— WORK ORDER —
Lines containing "computer" should be pulled from the material below.

+++

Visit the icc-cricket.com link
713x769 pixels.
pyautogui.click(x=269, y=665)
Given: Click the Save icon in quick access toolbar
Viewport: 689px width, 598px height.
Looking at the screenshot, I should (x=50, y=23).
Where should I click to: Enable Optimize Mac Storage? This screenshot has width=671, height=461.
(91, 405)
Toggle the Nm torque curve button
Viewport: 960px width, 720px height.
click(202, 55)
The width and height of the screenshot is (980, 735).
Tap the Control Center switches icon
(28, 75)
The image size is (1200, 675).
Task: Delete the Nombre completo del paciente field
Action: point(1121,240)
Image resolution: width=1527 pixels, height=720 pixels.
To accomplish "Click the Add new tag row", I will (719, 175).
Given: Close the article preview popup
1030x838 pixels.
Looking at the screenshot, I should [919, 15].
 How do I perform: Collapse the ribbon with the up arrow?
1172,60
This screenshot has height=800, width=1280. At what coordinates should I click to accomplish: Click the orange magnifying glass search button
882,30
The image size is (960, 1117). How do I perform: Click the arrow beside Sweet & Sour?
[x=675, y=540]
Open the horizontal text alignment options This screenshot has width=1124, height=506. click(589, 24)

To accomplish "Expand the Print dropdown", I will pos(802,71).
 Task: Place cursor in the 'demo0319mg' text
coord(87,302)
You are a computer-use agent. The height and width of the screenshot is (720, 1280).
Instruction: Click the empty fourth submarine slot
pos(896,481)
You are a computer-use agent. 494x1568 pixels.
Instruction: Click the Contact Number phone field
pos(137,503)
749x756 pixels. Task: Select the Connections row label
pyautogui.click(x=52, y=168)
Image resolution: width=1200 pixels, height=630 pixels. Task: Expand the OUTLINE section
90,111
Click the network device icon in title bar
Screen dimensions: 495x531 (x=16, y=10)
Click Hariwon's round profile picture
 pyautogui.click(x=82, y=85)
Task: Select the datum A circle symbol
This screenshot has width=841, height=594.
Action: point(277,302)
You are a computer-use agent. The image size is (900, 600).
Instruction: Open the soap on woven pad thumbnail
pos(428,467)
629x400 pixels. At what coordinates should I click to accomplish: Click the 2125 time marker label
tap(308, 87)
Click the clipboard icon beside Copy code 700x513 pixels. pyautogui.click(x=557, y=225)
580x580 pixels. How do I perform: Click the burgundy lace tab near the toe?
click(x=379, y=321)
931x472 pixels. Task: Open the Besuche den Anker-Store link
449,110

+++

— SOLVED EXERCISE —
You are a computer-use agent. The height and width of the screenshot is (720, 1280).
You are a computer-use agent. 494x1568 pixels.
You are a computer-use agent. The image size is (900, 600).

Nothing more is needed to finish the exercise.